# WORK REQUIRED:
From the first line to the last, transcribe the data exactly.

# EXCERPTED DATA:
+---+
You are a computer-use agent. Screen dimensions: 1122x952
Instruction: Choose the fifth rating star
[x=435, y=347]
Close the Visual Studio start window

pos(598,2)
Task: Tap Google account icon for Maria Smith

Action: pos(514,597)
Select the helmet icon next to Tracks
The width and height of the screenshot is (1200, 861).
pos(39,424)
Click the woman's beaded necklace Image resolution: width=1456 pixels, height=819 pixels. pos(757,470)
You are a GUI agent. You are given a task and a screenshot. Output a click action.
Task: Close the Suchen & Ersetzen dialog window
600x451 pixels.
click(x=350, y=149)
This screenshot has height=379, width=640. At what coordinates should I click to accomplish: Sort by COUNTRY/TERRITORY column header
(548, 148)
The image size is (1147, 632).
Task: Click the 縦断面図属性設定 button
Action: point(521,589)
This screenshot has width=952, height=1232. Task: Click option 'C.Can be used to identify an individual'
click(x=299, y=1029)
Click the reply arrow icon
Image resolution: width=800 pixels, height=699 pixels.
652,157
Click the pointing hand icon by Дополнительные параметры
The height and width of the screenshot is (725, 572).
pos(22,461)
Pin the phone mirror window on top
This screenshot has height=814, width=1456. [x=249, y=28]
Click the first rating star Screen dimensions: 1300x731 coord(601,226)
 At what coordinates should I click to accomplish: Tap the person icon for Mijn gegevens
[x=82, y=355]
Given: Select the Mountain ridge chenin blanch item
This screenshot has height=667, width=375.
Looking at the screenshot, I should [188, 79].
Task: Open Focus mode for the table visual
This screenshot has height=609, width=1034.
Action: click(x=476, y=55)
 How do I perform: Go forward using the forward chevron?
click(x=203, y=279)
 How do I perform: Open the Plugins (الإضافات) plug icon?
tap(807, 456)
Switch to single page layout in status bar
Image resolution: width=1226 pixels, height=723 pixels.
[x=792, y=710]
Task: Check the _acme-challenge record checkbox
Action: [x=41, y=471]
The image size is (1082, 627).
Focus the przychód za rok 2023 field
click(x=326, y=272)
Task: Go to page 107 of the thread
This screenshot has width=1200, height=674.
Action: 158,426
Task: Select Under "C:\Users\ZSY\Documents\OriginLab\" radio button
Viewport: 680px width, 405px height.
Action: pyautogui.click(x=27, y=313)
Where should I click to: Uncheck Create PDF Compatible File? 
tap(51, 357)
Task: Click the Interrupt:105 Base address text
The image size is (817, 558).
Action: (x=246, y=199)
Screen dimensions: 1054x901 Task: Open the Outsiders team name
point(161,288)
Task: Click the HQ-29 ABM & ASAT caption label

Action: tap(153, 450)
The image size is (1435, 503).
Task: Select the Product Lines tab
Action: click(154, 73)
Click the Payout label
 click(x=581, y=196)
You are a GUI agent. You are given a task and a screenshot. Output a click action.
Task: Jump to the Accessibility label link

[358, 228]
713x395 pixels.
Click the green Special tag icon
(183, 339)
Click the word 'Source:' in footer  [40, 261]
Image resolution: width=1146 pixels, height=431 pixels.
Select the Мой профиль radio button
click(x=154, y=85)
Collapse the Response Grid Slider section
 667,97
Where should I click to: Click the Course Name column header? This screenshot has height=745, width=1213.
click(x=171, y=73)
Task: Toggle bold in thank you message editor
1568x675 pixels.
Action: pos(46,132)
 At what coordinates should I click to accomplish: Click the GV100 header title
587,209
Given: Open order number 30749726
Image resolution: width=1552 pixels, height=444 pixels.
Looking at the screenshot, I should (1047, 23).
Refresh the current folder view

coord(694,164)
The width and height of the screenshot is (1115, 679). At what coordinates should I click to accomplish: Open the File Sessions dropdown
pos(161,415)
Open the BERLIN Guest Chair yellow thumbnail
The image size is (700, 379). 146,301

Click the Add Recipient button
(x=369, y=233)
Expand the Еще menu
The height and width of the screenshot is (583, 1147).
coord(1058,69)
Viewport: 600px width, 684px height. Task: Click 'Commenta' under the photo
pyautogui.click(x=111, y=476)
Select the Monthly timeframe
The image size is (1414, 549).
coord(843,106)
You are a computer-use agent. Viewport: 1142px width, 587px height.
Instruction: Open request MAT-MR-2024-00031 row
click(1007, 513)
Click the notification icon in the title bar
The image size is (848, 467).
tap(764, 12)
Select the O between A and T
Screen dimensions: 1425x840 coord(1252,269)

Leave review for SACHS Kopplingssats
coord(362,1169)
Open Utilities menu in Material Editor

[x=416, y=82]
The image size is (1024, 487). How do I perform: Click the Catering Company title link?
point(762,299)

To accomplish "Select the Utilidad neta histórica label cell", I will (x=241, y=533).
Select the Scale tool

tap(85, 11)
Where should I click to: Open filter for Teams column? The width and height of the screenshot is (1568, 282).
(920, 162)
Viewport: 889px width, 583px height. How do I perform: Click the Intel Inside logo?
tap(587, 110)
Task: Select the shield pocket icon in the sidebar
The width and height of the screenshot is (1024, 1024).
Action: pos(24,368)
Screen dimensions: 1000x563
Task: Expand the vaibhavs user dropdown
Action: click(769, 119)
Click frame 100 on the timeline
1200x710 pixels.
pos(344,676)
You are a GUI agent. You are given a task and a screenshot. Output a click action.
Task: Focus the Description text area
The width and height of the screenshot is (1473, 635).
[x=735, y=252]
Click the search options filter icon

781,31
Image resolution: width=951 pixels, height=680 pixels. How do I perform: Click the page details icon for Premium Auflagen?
+---+
# ANSWER SPACE:
You are a computer-use agent. Screen dimensions: 1122x952
Instruction: Choose the fifth rating star
[x=435, y=347]
Close the Visual Studio start window

pos(598,2)
Task: Tap Google account icon for Maria Smith

Action: pos(514,597)
Select the helmet icon next to Tracks
The width and height of the screenshot is (1200, 861).
pos(39,424)
Click the woman's beaded necklace Image resolution: width=1456 pixels, height=819 pixels. pos(757,470)
You are a GUI agent. You are given a task and a screenshot. Output a click action.
Task: Close the Suchen & Ersetzen dialog window
600x451 pixels.
click(x=350, y=149)
This screenshot has height=379, width=640. At what coordinates should I click to accomplish: Sort by COUNTRY/TERRITORY column header
(548, 148)
The image size is (1147, 632).
Task: Click the 縦断面図属性設定 button
Action: point(521,589)
This screenshot has width=952, height=1232. Task: Click option 'C.Can be used to identify an individual'
click(x=299, y=1029)
Click the reply arrow icon
Image resolution: width=800 pixels, height=699 pixels.
652,157
Click the pointing hand icon by Дополнительные параметры
The height and width of the screenshot is (725, 572).
pos(22,461)
Pin the phone mirror window on top
This screenshot has height=814, width=1456. [x=249, y=28]
Click the first rating star Screen dimensions: 1300x731 coord(601,226)
 At what coordinates should I click to accomplish: Tap the person icon for Mijn gegevens
[x=82, y=355]
Given: Select the Mountain ridge chenin blanch item
This screenshot has height=667, width=375.
Looking at the screenshot, I should [188, 79].
Task: Open Focus mode for the table visual
This screenshot has height=609, width=1034.
Action: click(x=476, y=55)
 How do I perform: Go forward using the forward chevron?
click(x=203, y=279)
 How do I perform: Open the Plugins (الإضافات) plug icon?
tap(807, 456)
Switch to single page layout in status bar
Image resolution: width=1226 pixels, height=723 pixels.
[x=792, y=710]
Task: Check the _acme-challenge record checkbox
Action: [x=41, y=471]
The image size is (1082, 627).
Focus the przychód za rok 2023 field
click(x=326, y=272)
Task: Go to page 107 of the thread
This screenshot has width=1200, height=674.
Action: 158,426
Task: Select Under "C:\Users\ZSY\Documents\OriginLab\" radio button
Viewport: 680px width, 405px height.
Action: pyautogui.click(x=27, y=313)
Where should I click to: Uncheck Create PDF Compatible File? 
tap(51, 357)
Task: Click the Interrupt:105 Base address text
The image size is (817, 558).
Action: (x=246, y=199)
Screen dimensions: 1054x901 Task: Open the Outsiders team name
point(161,288)
Task: Click the HQ-29 ABM & ASAT caption label

Action: tap(153, 450)
The image size is (1435, 503).
Task: Select the Product Lines tab
Action: click(154, 73)
Click the Payout label
 click(x=581, y=196)
You are a GUI agent. You are given a task and a screenshot. Output a click action.
Task: Jump to the Accessibility label link

[358, 228]
713x395 pixels.
Click the green Special tag icon
(183, 339)
Click the word 'Source:' in footer  [40, 261]
Image resolution: width=1146 pixels, height=431 pixels.
Select the Мой профиль radio button
click(x=154, y=85)
Collapse the Response Grid Slider section
 667,97
Where should I click to: Click the Course Name column header? This screenshot has height=745, width=1213.
click(x=171, y=73)
Task: Toggle bold in thank you message editor
1568x675 pixels.
Action: pos(46,132)
 At what coordinates should I click to accomplish: Click the GV100 header title
587,209
Given: Open order number 30749726
Image resolution: width=1552 pixels, height=444 pixels.
Looking at the screenshot, I should (1047, 23).
Refresh the current folder view

coord(694,164)
The width and height of the screenshot is (1115, 679). At what coordinates should I click to accomplish: Open the File Sessions dropdown
pos(161,415)
Open the BERLIN Guest Chair yellow thumbnail
The image size is (700, 379). 146,301

Click the Add Recipient button
(x=369, y=233)
Expand the Еще menu
The height and width of the screenshot is (583, 1147).
coord(1058,69)
Viewport: 600px width, 684px height. Task: Click 'Commenta' under the photo
pyautogui.click(x=111, y=476)
Select the Monthly timeframe
The image size is (1414, 549).
coord(843,106)
You are a computer-use agent. Viewport: 1142px width, 587px height.
Instruction: Open request MAT-MR-2024-00031 row
click(1007, 513)
Click the notification icon in the title bar
The image size is (848, 467).
tap(764, 12)
Select the O between A and T
Screen dimensions: 1425x840 coord(1252,269)

Leave review for SACHS Kopplingssats
coord(362,1169)
Open Utilities menu in Material Editor

[x=416, y=82]
The image size is (1024, 487). How do I perform: Click the Catering Company title link?
point(762,299)

To accomplish "Select the Utilidad neta histórica label cell", I will (x=241, y=533).
Select the Scale tool

tap(85, 11)
Where should I click to: Open filter for Teams column? The width and height of the screenshot is (1568, 282).
(920, 162)
Viewport: 889px width, 583px height. How do I perform: Click the Intel Inside logo?
tap(587, 110)
Task: Select the shield pocket icon in the sidebar
The width and height of the screenshot is (1024, 1024).
Action: pos(24,368)
Screen dimensions: 1000x563
Task: Expand the vaibhavs user dropdown
Action: click(769, 119)
Click frame 100 on the timeline
1200x710 pixels.
pos(344,676)
You are a GUI agent. You are given a task and a screenshot. Output a click action.
Task: Focus the Description text area
The width and height of the screenshot is (1473, 635).
[x=735, y=252]
Click the search options filter icon

781,31
Image resolution: width=951 pixels, height=680 pixels. How do I perform: Click the page details icon for Premium Auflagen?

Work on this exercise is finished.